→ TEXTO DE LA PÁGINA:

Aquella noche, en el collado sur, el viento barrió el campo de la expedición británica con tal ferocidad que, en el curso de una alucinación causada por la hipoxia, mi padre creyó que uno de sus perros atacaba la tienda, dispuesto a hacerla trizas. Tendido en el saco de dormir, rezó para que el viento se calmara y el tiempo mejorase.
Sin embargo, el viento no amainó y los obligó, a él y a Hillary, a pasar una segunda noche en el collado sur. Tras desearles suerte y éxito, Hunt, Bourdillon y Evans descendieron al campo II, dejándolos en el collado sur con Ang Nyima, George Lowe y Alf Gregory.
Los cinco escaladores pasaron, pues, la segunda noche allí arriba, incómodos, bebiendo grandes cantidades de líquido e intentando mantenerse calientes, como han hecho decenas de montañeros desde entonces. Con la serenata del viento que batía la lona de las tiendas, se obligaron a tomar una pequeña cantidad de comida.
He tenido el dudoso placer de pensar que, por cada persona que ha perdido la vida en el Everest, cinco han alcanzado la cumbre. Sin embargo, en 1953, allí acostado en la oscuridad, mi padre era completamente consciente de que, hasta aquel momento, 18 personas habían muerto y ninguna lo había conseguido.

→ EXTRACTO DE DATOS:

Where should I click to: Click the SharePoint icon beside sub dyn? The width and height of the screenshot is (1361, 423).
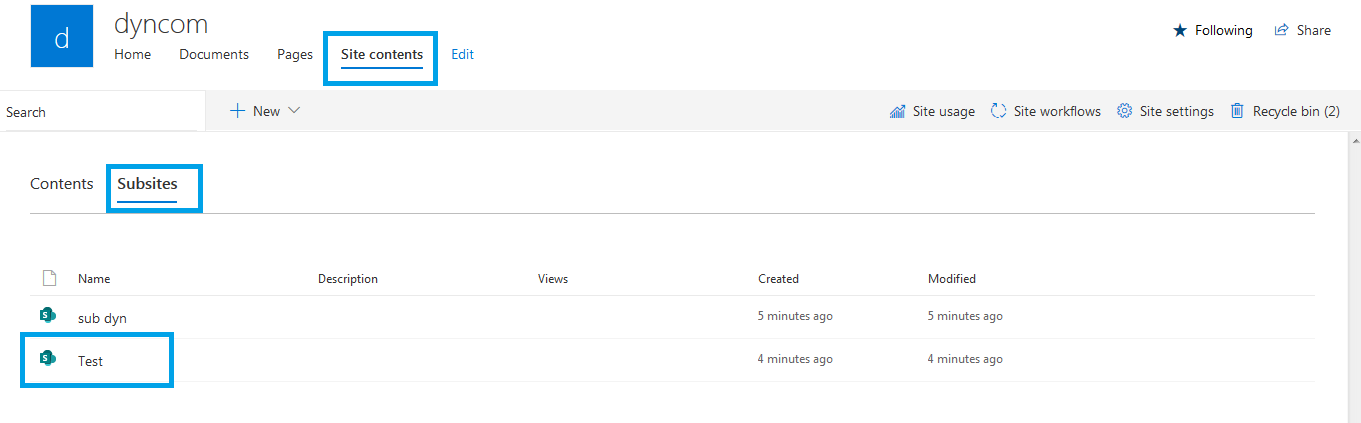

→ LISTA DE TAREAS:
#1 Enumera a todas las personas que aparecen con su nombre en el fragmento sobre el Everest.
#2 Por favor, repite del fragmento sobre el Everest todo lo que va desde "Sin embargo, el" hasta "y Alf Gregory.".
#3 Sigue escribiendo el fragmento sobre el Everest a partir de su última oración.
El material no hace falta para resolver estas tareas.

→ RESPUESTAS POR TAREA:
#1 Hillary, Hunt, Bourdillon, Evans, Ang Nyima, George Lowe, Alf Gregory

#2
Sin embargo, el viento no amainó y los obligó, a él y a Hillary, a pasar una segunda noche en el collado sur. Tras desearles suerte y éxito, Hunt, Bourdillon y Evans descendieron al campo II, dejándolos en el collado sur con Ang Nyima, George Lowe y Alf Gregory.

#3
Me levanté a las diez de la noche y fundí nieve para el té, ingerí un poco de comida y me enfundé a duras penas la ropa de plumón para la cima. Pese a la tortura que significa realizar la tarea más sencilla a 8000 metros, sentí que las hacía con eficiencia, como si me salieran por instinto. Volví a comprobar la botella de oxígeno y el regulador. No podíamos permitirnos problemas con este recurso vital; el mal funcionamiento del sistema de oxígeno ha costado la cumbre a muchos potentes escaladores… y la vida a algunos de ellos. El cielo aparecía claro y sereno. Estaba preparado. Me senté un momento, respiré profundamente y recé a Miyolangsangma para que me diera las fuerzas que iba a necesitar.
Ed dejó el campo IV a las once de la noche para coger ventaja, porque ascendía sin ayuda de oxígeno. A las once y media, David pasó a comprobar de nuevo los equipos de oxígeno y habló por radio con el campo base. Les dijo que salíamos y que todo estaba en orden. En el campo base, Changba se levantó, caminó hasta el lhap-so y encendió unas varas de incienso de junípero. Él y los demás sherpas mantendrían incienso encendido hasta que todos regresáramos al campo IV. David y Robert salieron a medianoche con Jangbu, Lhakpa y Gombu, que llevaba la cámara. Araceli, Dorje y yo salimos poco después, seguidos por Thillen y Muktu Lhakpa.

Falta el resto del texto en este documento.